_SOURCE RECORDS_
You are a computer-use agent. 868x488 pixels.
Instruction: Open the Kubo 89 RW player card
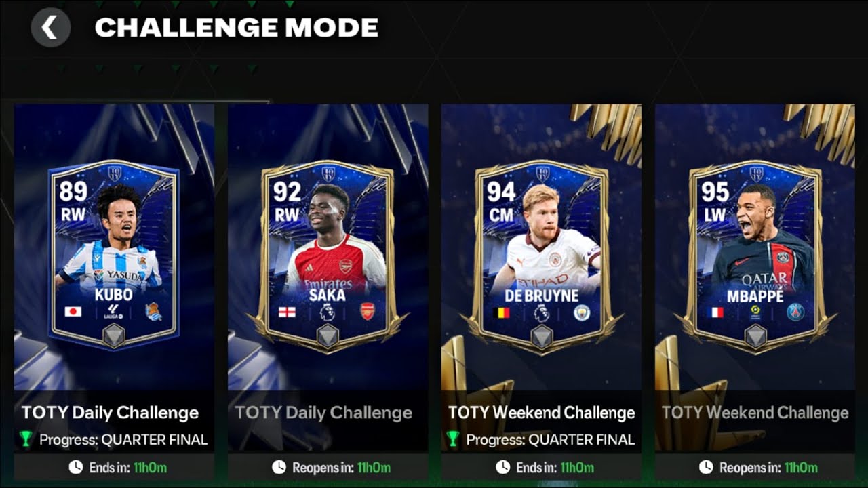pyautogui.click(x=114, y=255)
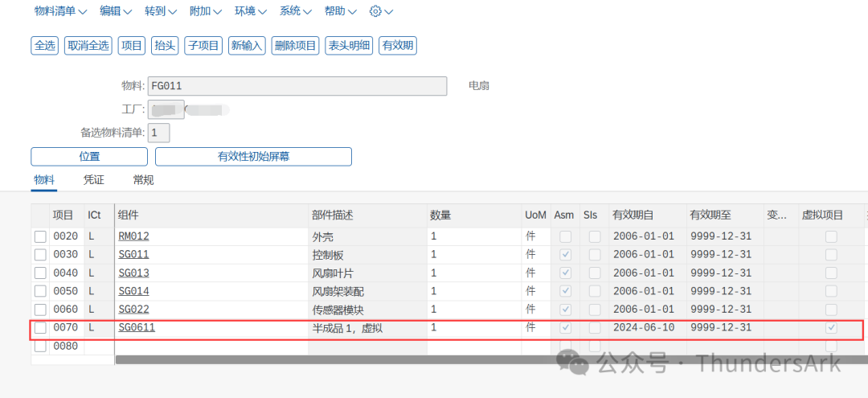Viewport: 868px width, 398px height.
Task: Open component link SG014
Action: (x=133, y=291)
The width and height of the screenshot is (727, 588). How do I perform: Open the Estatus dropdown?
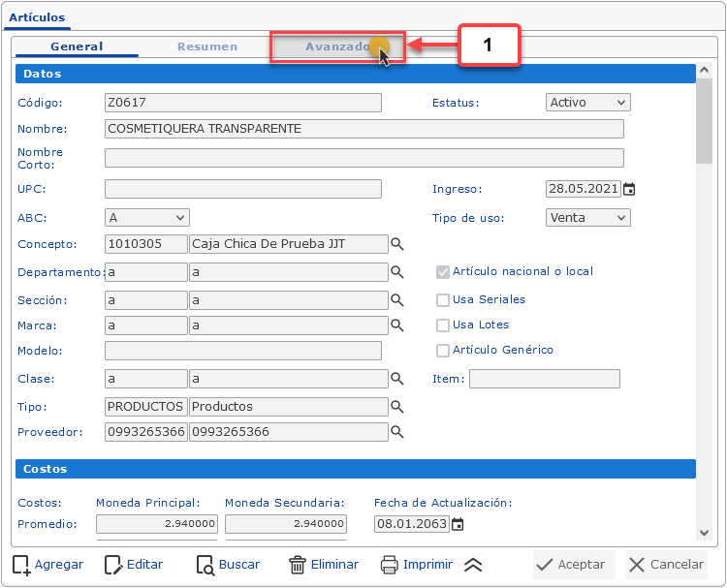(587, 103)
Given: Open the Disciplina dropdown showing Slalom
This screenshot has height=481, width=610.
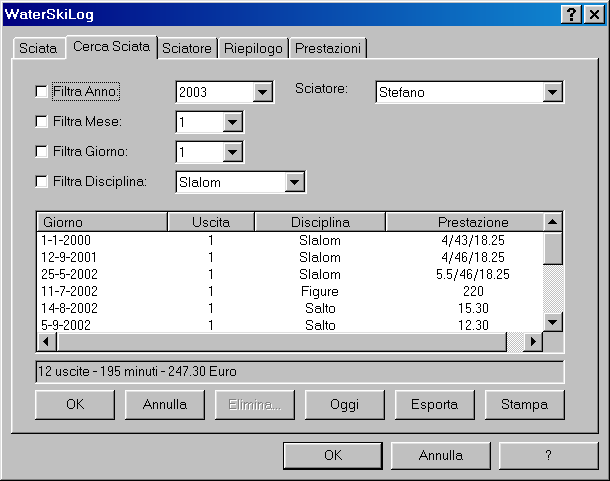Looking at the screenshot, I should (294, 182).
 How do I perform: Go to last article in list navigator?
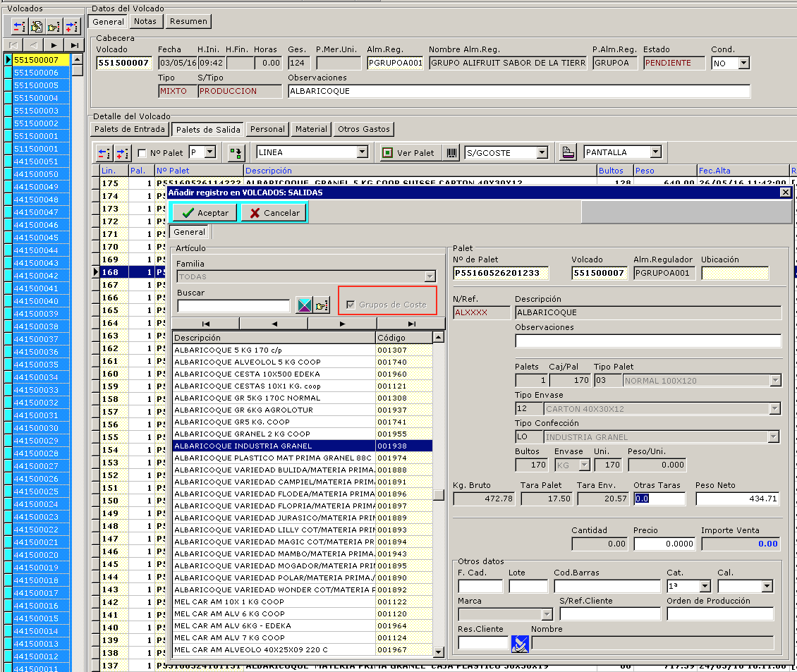click(411, 324)

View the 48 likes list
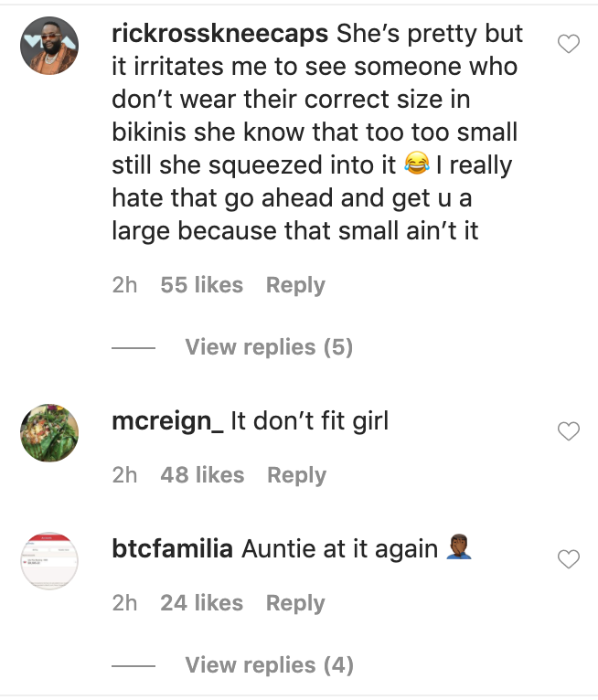click(202, 475)
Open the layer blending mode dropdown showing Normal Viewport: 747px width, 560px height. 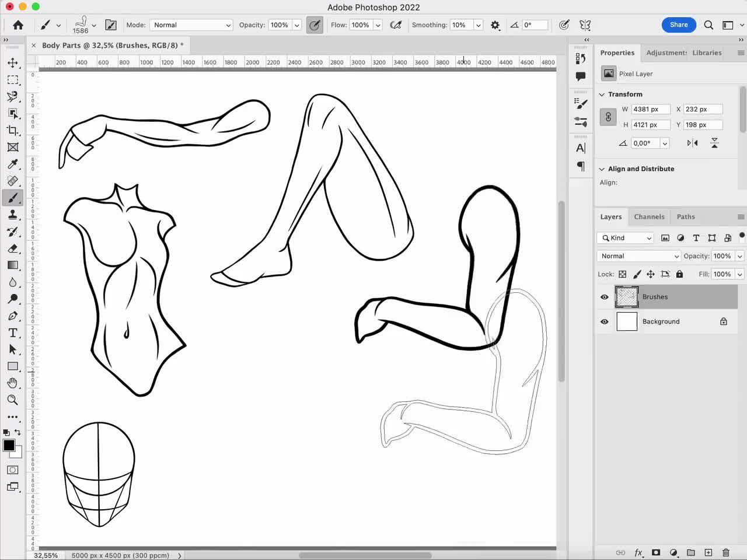[x=638, y=256]
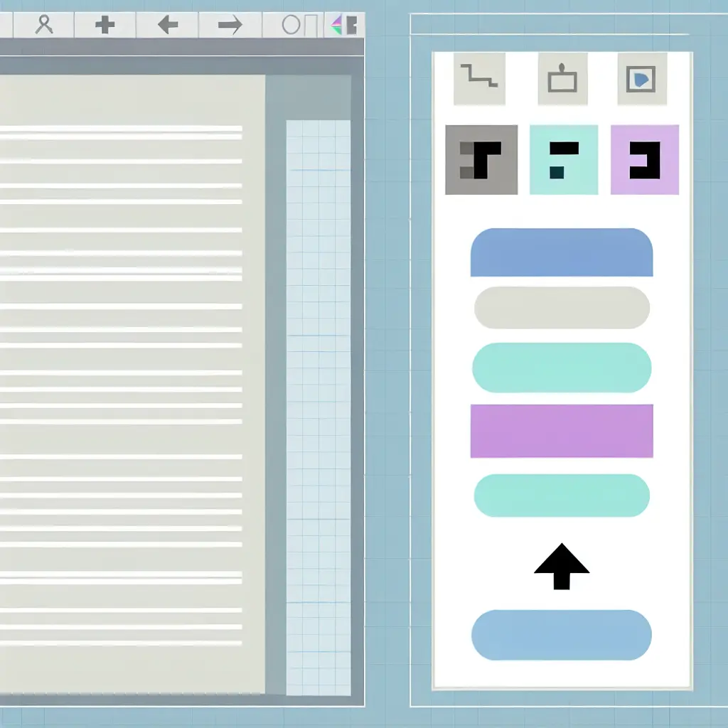Screen dimensions: 728x728
Task: Toggle the lavender pattern swatch in the panel
Action: [x=645, y=159]
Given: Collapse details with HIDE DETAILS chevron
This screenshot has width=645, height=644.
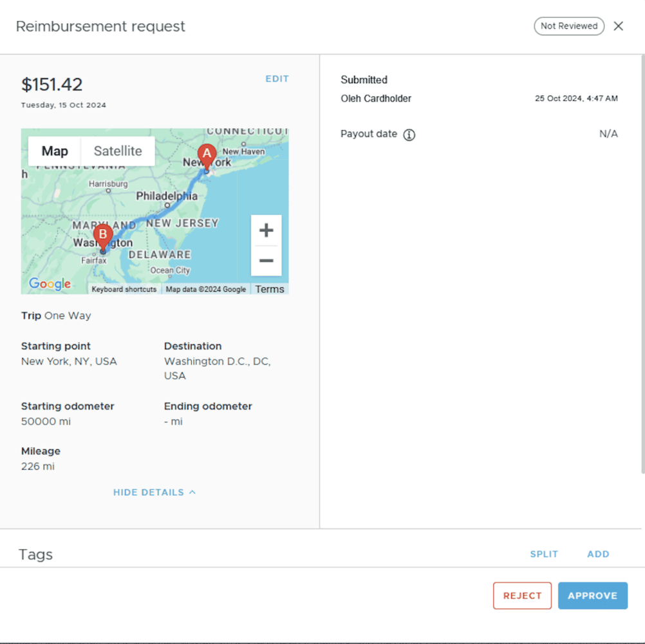Looking at the screenshot, I should tap(154, 492).
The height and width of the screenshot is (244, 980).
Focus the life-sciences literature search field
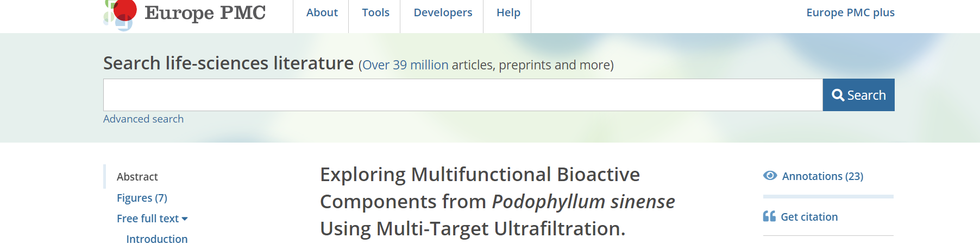[x=463, y=95]
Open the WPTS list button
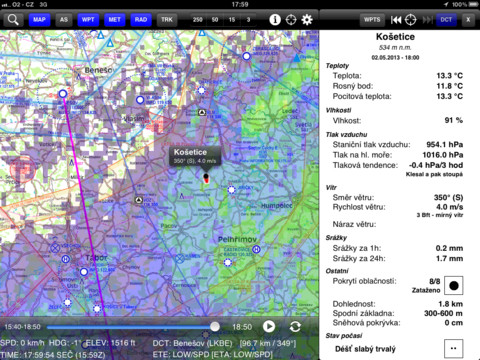 372,20
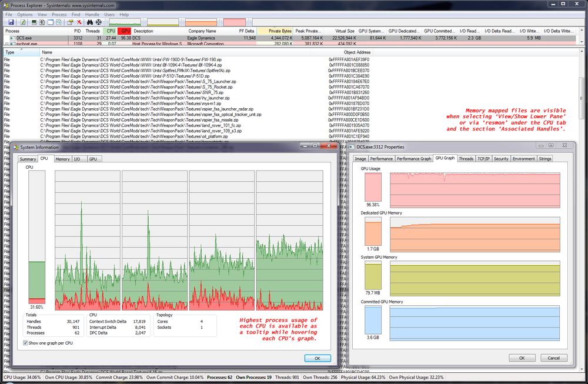The width and height of the screenshot is (588, 384).
Task: Select the Threads tab in DCS.exe Properties
Action: (466, 159)
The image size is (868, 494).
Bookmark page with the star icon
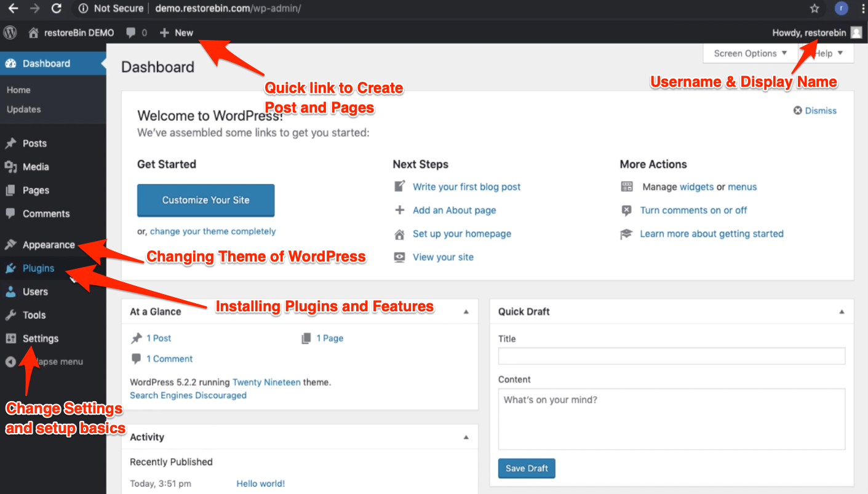pos(814,9)
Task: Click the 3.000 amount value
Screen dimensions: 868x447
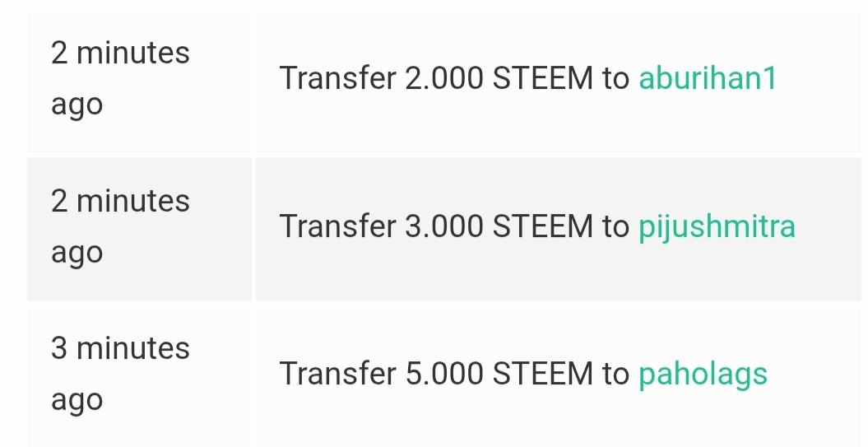Action: (x=444, y=226)
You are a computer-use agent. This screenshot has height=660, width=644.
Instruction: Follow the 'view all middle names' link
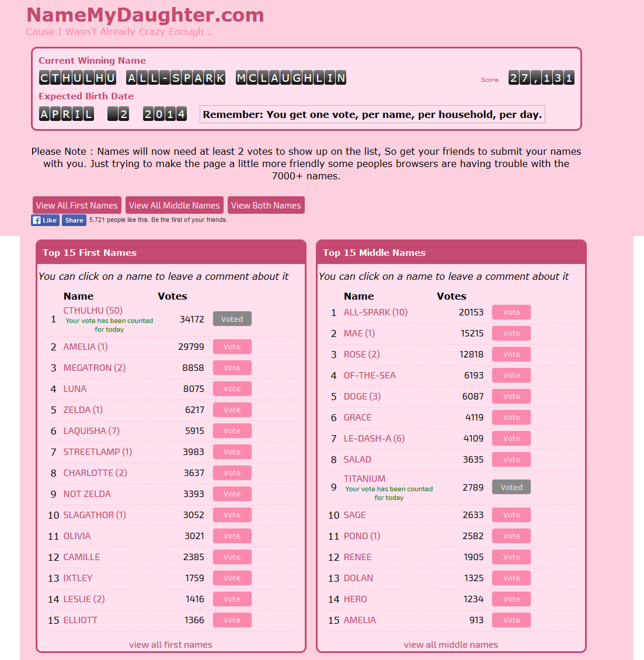(451, 645)
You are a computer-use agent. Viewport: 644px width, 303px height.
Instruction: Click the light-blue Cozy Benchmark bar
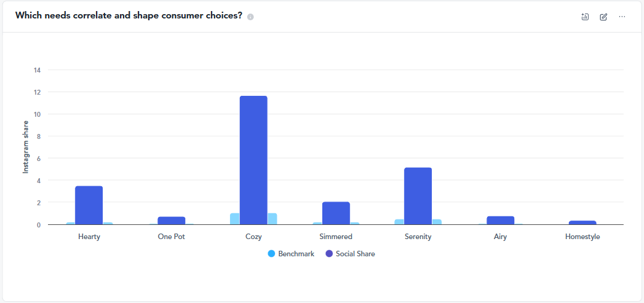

_DIRECTIONS FOR THIS TASK_
Where the line holding "This screenshot has width=645, height=644." appears, start copying, and continue exactly through the last line of the listing, both ends included, skipping the pictures.

_SOLVED PROBLEM_
This screenshot has width=645, height=644.
Looking at the screenshot, I should tap(154, 492).
The height and width of the screenshot is (244, 980).
Focus the life-sciences literature search field
[x=463, y=95]
Open the WPTS list button
 372,20
The width and height of the screenshot is (588, 384).
Task: Select the Threads tab in DCS.exe Properties
Action: (466, 159)
The image size is (868, 494).
Bookmark page with the star icon
pos(814,9)
Task: Click the 3.000 amount value
Screen dimensions: 868x447
Action: (x=444, y=226)
You are a computer-use agent. This screenshot has height=660, width=644.
Instruction: Follow the 'view all middle names' link
(451, 645)
You are a computer-use agent. Viewport: 644px width, 303px height.
Instruction: Click the light-blue Cozy Benchmark bar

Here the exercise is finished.